なぜジョブ型雇用とフリーランスは好相性なのか、フリーランスに依頼するべき仕事とはどういうものなのかを、日本とアメリカで人事として働いてきた私、岩井エリカの視点から紹介します。
なぜジョブ型雇用とフリーランスは相性がいいのか
そもそもジョブ型雇用とは、プロジェクトベースでチームに最適な人材を加える仕組みです。新たな企画やプロジェクトが発足するたびに必要な人材を検討し、メンバーを選びます。

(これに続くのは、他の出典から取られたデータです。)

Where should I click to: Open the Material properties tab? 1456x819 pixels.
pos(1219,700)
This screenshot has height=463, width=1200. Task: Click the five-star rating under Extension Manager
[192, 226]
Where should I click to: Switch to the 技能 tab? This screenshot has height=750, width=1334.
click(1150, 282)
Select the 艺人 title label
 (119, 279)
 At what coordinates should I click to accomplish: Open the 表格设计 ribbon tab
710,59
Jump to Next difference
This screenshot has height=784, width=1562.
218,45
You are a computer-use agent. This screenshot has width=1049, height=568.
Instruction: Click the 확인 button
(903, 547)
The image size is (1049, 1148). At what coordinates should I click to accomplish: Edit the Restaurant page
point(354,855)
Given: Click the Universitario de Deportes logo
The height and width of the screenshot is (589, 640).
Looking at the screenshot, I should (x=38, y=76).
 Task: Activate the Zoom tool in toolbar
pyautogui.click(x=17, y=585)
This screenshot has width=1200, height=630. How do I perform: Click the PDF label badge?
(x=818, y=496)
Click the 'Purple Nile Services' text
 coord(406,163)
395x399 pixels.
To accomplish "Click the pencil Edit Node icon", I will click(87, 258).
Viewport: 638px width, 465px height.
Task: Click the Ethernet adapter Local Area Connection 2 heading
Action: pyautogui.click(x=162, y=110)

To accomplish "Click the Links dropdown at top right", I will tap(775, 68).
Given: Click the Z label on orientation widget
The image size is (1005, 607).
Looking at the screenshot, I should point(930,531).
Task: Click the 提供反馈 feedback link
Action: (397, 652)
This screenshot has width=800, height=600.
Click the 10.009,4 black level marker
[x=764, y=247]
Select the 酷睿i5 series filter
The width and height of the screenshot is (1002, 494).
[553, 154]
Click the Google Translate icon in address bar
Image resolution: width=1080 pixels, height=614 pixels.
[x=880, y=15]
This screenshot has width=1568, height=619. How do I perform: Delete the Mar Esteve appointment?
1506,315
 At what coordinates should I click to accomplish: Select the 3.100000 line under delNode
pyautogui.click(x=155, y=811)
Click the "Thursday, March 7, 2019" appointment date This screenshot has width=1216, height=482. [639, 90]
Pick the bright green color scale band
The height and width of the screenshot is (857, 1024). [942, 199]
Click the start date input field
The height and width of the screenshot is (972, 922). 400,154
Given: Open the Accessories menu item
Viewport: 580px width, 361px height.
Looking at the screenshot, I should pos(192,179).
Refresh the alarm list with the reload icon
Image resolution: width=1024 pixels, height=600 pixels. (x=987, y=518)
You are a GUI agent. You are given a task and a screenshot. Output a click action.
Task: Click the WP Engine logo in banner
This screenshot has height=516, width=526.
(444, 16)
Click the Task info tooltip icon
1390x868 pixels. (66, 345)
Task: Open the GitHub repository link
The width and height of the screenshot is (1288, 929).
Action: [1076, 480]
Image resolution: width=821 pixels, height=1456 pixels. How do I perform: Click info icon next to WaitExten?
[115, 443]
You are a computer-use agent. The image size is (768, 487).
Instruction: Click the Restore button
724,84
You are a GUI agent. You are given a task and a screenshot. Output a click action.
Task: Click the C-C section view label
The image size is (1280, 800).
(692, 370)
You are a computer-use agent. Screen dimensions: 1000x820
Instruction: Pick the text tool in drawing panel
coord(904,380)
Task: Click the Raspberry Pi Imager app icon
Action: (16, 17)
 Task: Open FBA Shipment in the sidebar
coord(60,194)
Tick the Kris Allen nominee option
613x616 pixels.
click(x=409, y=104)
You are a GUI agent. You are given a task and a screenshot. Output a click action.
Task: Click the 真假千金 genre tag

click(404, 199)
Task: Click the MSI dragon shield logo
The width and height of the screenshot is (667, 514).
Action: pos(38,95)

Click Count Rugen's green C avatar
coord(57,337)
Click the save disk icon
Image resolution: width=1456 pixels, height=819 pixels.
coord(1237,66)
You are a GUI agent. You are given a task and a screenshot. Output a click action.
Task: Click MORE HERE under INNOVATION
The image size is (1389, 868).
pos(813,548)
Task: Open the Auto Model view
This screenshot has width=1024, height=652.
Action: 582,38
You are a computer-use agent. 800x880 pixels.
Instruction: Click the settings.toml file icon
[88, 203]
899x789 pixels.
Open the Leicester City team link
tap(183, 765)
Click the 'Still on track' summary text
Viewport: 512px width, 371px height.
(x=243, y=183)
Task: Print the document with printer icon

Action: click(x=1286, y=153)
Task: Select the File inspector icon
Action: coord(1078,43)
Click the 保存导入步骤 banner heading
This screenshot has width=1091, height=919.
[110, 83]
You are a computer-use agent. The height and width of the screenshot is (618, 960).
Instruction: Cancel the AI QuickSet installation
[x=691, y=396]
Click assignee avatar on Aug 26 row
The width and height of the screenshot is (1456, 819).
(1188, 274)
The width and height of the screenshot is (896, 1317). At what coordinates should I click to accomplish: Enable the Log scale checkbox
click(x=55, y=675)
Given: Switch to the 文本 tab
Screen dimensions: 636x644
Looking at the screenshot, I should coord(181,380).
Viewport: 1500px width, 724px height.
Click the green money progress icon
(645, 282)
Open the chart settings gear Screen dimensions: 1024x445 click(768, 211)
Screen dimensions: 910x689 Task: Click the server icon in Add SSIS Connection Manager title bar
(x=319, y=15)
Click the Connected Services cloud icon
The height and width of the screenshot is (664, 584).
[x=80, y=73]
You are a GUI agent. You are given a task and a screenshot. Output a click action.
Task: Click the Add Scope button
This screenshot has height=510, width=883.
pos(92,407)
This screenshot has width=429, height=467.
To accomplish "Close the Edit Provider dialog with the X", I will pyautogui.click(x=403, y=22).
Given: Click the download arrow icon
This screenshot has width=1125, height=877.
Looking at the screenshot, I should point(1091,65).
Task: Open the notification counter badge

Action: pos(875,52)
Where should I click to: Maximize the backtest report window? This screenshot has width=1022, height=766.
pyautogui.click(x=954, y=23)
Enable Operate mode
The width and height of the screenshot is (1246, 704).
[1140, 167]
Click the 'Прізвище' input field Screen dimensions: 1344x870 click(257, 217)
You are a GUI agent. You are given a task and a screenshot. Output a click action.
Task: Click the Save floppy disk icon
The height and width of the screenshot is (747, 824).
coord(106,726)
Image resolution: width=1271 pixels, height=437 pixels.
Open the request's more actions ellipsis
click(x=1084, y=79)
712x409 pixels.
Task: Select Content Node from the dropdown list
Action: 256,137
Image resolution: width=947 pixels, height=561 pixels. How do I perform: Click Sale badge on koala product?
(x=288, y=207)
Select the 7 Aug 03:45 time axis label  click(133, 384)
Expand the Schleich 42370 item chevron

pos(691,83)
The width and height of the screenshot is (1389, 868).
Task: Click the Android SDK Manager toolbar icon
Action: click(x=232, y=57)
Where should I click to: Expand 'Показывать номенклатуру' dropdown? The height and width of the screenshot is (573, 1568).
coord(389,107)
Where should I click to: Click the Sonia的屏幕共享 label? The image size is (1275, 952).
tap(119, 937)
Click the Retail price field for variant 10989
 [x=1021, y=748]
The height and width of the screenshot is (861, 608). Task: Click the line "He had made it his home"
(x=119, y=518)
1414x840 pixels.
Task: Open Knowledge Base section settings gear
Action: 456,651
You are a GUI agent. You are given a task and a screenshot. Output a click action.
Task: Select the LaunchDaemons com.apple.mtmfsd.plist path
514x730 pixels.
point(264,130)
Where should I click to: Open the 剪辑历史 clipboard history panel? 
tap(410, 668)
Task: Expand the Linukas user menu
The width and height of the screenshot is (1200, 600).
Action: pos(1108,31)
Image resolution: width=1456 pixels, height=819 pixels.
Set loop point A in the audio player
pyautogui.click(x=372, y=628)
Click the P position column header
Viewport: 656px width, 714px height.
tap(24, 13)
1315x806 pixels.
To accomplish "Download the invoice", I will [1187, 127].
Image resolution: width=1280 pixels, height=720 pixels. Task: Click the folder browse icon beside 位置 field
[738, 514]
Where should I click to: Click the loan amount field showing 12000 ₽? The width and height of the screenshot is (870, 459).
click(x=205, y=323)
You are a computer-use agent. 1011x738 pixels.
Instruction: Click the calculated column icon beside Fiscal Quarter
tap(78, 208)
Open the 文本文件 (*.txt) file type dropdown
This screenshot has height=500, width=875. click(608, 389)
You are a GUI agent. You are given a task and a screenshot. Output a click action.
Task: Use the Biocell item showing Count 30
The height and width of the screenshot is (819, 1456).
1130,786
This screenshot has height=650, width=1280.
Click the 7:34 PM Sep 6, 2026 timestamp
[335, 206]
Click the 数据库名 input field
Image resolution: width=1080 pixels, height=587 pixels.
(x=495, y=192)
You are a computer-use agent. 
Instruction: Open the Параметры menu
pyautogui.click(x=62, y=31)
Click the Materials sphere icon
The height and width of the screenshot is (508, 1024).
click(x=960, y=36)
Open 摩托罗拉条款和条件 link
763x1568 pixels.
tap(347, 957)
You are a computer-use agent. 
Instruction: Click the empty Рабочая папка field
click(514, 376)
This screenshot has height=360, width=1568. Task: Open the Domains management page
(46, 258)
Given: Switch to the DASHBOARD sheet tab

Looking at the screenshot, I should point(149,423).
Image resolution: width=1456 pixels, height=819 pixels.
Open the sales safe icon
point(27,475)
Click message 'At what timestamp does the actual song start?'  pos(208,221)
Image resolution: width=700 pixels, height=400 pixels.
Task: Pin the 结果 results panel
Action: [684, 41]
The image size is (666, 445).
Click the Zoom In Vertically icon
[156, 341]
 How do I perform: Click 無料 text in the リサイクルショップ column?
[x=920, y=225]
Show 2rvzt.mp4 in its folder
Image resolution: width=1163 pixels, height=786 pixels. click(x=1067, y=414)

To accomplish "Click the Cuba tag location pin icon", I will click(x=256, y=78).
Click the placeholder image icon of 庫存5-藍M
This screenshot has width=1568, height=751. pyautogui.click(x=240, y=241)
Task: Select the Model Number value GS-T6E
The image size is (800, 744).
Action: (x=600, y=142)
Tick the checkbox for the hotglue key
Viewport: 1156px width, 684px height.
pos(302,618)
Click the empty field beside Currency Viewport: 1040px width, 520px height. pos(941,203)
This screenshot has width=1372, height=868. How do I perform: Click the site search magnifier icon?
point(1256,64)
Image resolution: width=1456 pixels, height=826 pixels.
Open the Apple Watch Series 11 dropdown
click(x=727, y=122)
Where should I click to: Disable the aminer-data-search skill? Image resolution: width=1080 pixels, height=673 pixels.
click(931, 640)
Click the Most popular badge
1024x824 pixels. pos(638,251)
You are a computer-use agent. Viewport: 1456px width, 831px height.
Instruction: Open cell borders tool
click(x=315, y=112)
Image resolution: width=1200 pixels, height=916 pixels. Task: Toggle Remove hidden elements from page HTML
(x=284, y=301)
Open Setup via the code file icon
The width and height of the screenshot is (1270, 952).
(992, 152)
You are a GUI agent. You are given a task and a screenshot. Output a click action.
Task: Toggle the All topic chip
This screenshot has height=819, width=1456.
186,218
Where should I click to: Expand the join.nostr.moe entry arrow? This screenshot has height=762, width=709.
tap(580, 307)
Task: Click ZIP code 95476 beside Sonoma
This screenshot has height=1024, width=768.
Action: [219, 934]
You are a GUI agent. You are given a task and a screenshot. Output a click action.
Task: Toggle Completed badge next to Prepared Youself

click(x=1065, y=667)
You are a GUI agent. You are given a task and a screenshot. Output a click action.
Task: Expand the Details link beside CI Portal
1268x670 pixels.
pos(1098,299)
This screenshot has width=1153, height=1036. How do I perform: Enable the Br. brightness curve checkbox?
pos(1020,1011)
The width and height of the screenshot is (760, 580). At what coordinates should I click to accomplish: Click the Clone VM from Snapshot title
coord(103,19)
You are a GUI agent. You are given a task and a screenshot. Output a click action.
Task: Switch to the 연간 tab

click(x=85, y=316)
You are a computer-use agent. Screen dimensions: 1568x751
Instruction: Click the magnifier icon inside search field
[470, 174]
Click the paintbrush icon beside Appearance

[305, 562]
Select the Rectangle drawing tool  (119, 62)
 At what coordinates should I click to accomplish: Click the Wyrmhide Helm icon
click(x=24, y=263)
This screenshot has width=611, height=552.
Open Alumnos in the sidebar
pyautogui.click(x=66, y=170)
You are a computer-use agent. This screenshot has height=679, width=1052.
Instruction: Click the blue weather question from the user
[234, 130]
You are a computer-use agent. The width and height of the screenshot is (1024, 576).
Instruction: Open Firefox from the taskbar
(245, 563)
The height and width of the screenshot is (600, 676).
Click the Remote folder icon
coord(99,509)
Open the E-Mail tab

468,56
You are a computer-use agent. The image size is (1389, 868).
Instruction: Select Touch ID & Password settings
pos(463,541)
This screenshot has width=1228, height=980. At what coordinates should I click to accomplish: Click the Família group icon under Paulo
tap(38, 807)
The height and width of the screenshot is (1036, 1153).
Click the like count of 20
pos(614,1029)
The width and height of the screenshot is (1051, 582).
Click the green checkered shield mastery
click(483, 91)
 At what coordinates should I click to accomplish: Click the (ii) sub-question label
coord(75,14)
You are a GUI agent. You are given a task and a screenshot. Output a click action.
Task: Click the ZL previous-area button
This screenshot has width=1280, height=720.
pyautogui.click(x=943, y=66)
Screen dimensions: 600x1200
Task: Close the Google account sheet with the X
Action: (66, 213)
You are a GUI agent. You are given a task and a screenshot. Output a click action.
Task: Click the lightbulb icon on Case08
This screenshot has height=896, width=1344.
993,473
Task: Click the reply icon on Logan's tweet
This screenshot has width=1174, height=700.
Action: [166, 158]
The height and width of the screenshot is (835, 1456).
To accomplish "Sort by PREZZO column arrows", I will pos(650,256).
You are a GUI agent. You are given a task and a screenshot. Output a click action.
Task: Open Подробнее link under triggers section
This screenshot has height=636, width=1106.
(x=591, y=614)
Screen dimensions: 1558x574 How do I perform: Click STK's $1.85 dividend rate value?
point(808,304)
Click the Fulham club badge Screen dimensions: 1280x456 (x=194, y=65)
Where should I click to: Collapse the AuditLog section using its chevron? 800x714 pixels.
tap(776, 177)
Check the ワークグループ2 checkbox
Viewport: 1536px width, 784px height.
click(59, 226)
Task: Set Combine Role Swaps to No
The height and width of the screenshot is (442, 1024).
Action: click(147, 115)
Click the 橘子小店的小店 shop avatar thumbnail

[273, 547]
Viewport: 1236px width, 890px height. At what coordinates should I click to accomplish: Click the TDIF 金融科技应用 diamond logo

前提として知っておきたいのが、アメリカでのビジネスにおける基本的な考え方として「できるだけ多様な考え方を入れたほうがプロジェクトを早く成功に導くことができる」とされていることです。変化の大きい昨今のビジネスシーンにおいて、プロジェクト設計の一番最初から様々な視点を入れておくことで、あとからの手戻りや失敗が少なくなります。
たとえば新商品を作る時は、企画段階の時点で、マーケティング、営業、デザインなど、必要なメンバーを各部署から集めて参加してもらうことによって、全員で目線をあわせながらワンチームで開発からローンチまで行うなどの例があります。
このように各部署からその都度、最適なスキルを持ったメンバーがプロジェクトに参加する組織を「マトリックス組織」とも呼び、組織とプロジェクトの2軸で会社と関わっていきます。この組織形態では1人の社員が複数のプロジェクトに取り組む、なんてことも普通です。
具体的なプロジェクトの組み方は、こちらの記事で実例を交えて紹介しているのでぜひ見てみてください。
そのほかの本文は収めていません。